Он ещё подумал, говорит:
— Восемь двадцать!
— Ага,— говорю.— Всё-таки не десять двадцать.
У того прямо челюсть отвисла. То есть он тоже, понятно, называл какую-то не самую правильную цену. Мы к метрдотелю, пообещали нам разобраться.
Через некоторое время подходит официант.
— Вот,— говорит,— извините, ребята, заказов много, перепутал, заказ с вашего стола, счёт с другого стола, вам как вернуть: деньгами или водкой?
Моим молодожёнам уже море по колено, они кричат: “Водкой, водкой!” И приносит он нам две бутылки водки. Это на сколько же он их обсчитал?!! А закуски уже никакой, выпили мы эти две бутылки, я вообще офигел.
На выходе из ресторана только один инцидент случился: швейцар меня одел, шубу там, шапку; а рубль чаевых я спьяну сунул какому-то левому мужику, который мимо проходил. Швейцар скандал устроил, но я это уже туманно помню.
Подходим к вагону, вещи несём. Тут жених и говорит:
— А давайте нас по-ленинградски проводим!
— Как это?
— Сейчас купим бутылку шампанского, выпьем её здесь на перроне, и об колёса поезда разобьём!
— Отличная идея!— воодушевляюсь.
Он убежал за бутылкой в ресторан, а я чувствую — пить уже совсем не могу. Я говорю, ладно, вы тут пока пейте, а я вещи в купе отнесу, то-сё. Сел я в купе не столик, спиной к окну, со свидетельницей болтаем о чём-то.
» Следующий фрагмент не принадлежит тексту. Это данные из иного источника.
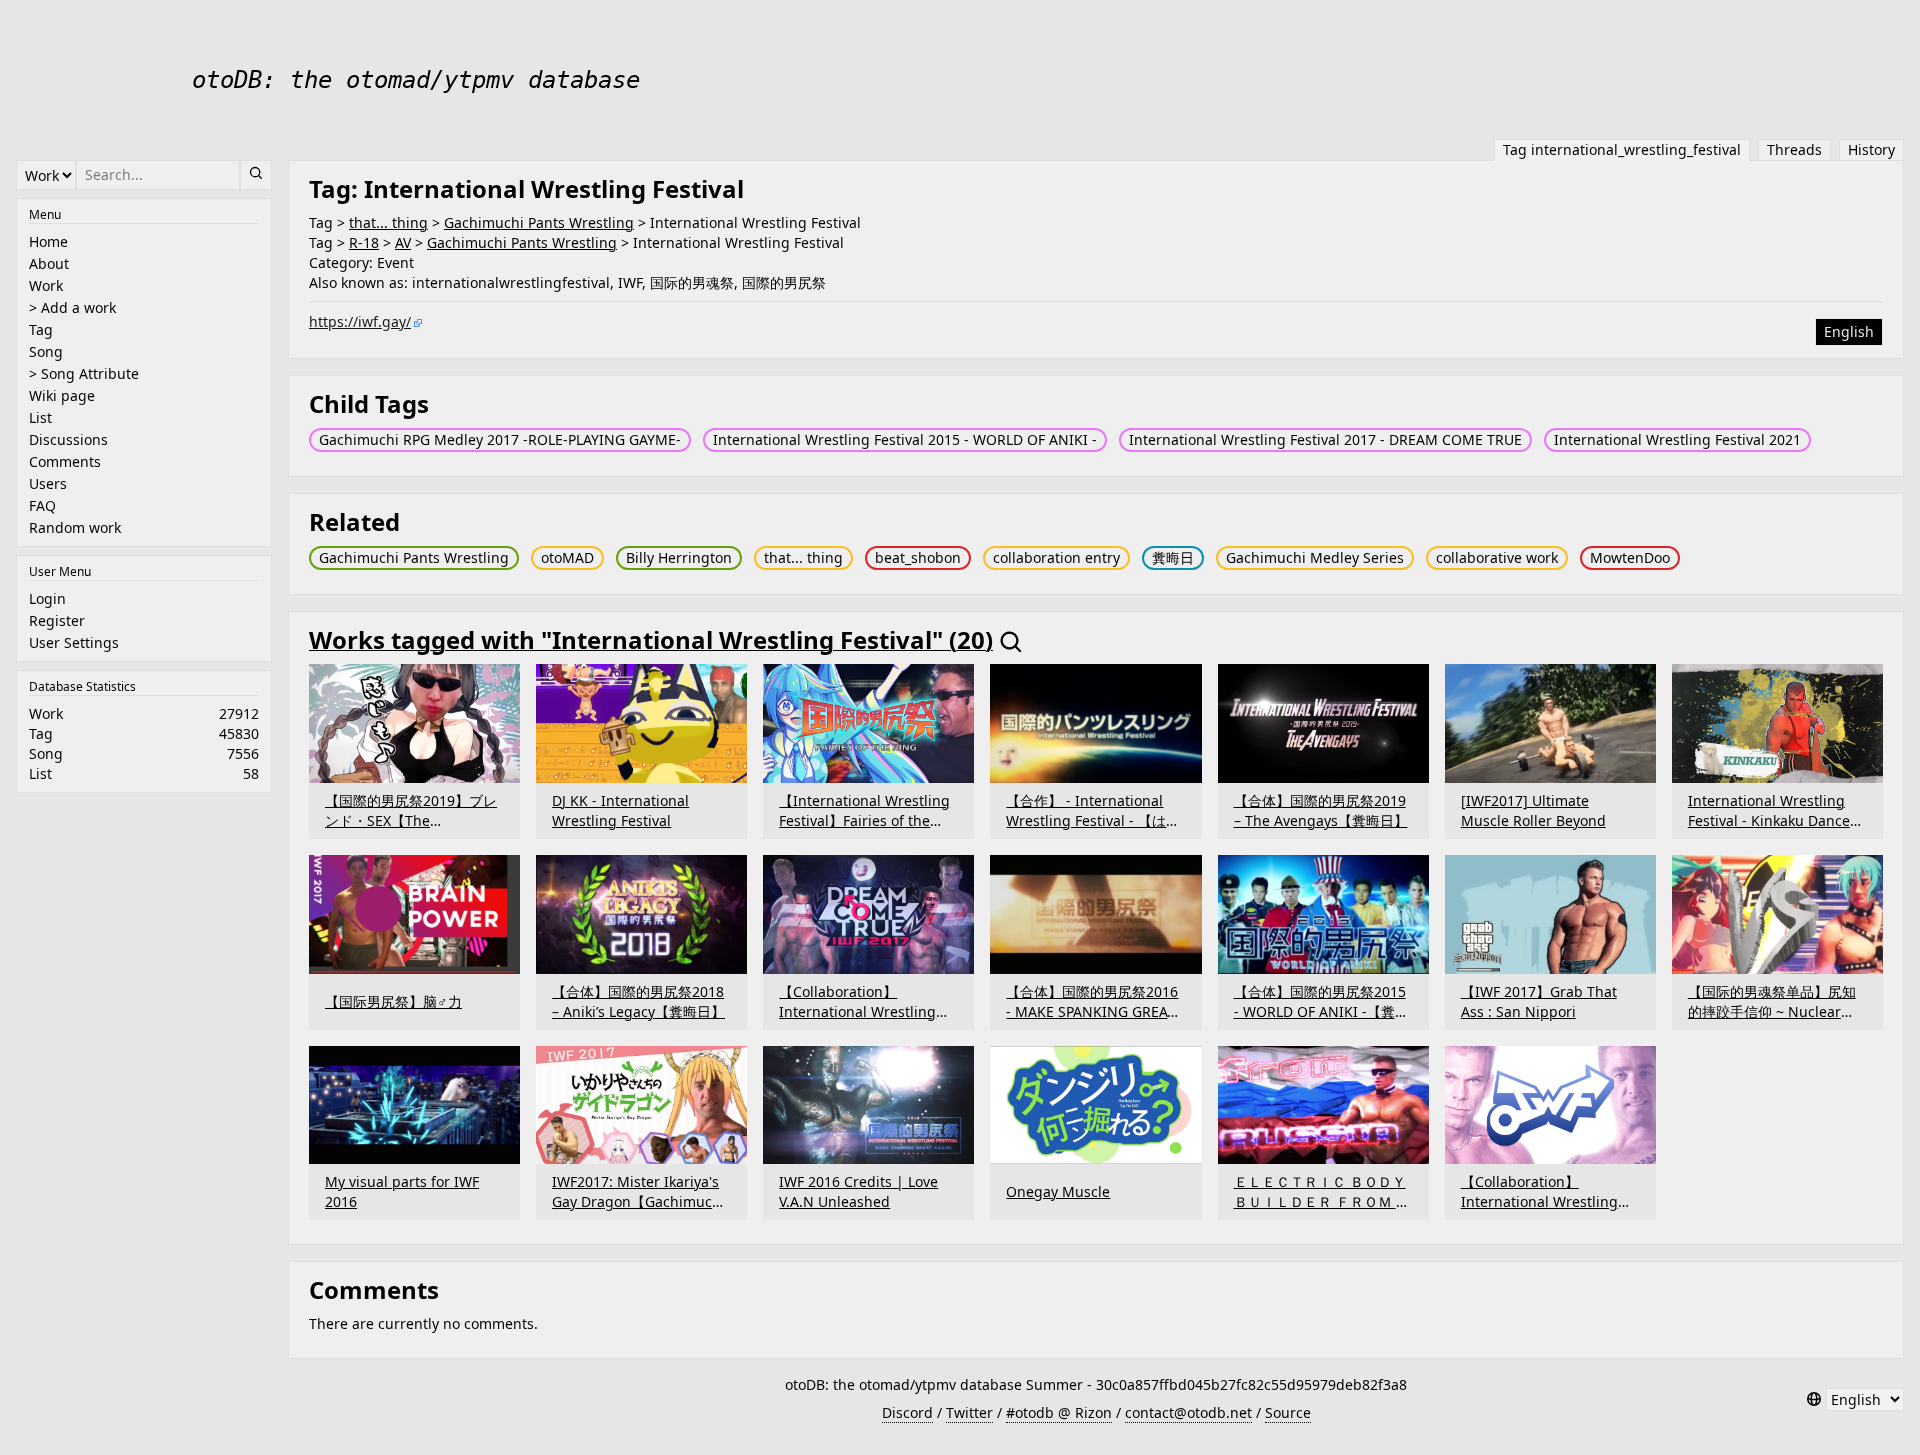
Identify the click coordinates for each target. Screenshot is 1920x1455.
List (40, 417)
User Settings (74, 642)
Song (46, 351)
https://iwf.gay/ (360, 321)
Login (47, 598)
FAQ (42, 505)
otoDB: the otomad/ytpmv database (416, 80)
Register (57, 620)
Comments (65, 461)
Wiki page (62, 395)
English (1849, 331)
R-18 (364, 242)
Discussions (68, 439)
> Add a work (72, 307)
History (1871, 149)
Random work (75, 527)
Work (46, 285)
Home (48, 241)
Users (48, 483)
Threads (1794, 149)
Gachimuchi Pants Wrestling (539, 222)
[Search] (256, 175)
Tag (41, 329)
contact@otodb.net (1188, 1412)
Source (1288, 1412)
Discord (907, 1412)
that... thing (388, 222)
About (49, 263)
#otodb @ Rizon (1059, 1412)
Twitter (969, 1412)
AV (403, 242)
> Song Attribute (84, 373)
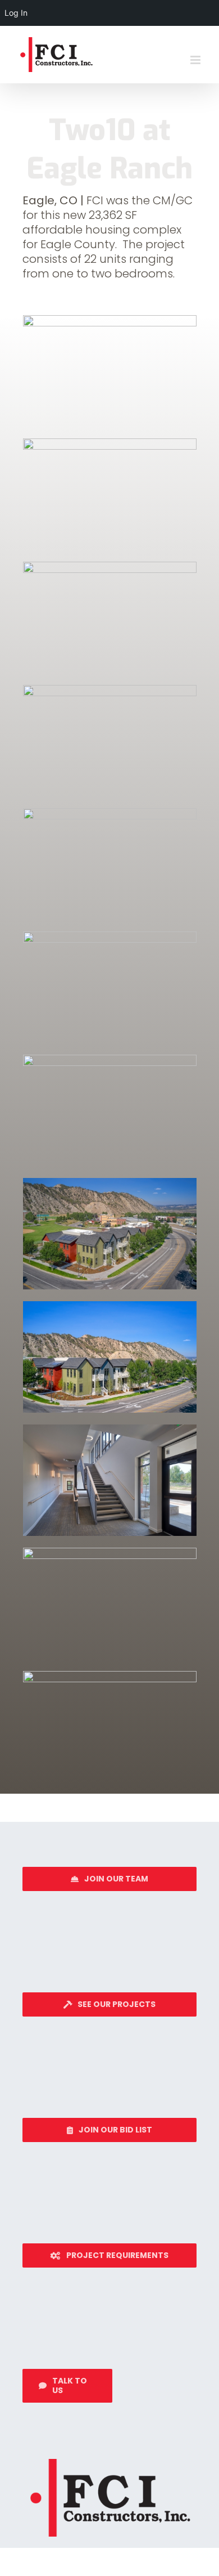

Вдруг слышу радостный крик:
— До-сви-дань-я, Ле-нин-град!
Стекло зазвенело, и мне горлышком бутылки прямо в спину хрясь! — больно, зараза! Оборачиваюсь — стекла вообще нет, всё купе усыпано мелкой стеклянной крошкой, а в проёме окна — морда жениха.
Выбегаю из вагона, и тут как раз платформа кончилась. И я со всего размаху — грудью об ступеньки. Лежу, от боли корчусь, и вижу: поезд уезжает, занавесочка развевается, а над ней три рыла сияющих, и руками мне машут. Как они там доехали с разбитым окном — зима была — уж не знаю. Но начало медового месяца удалось.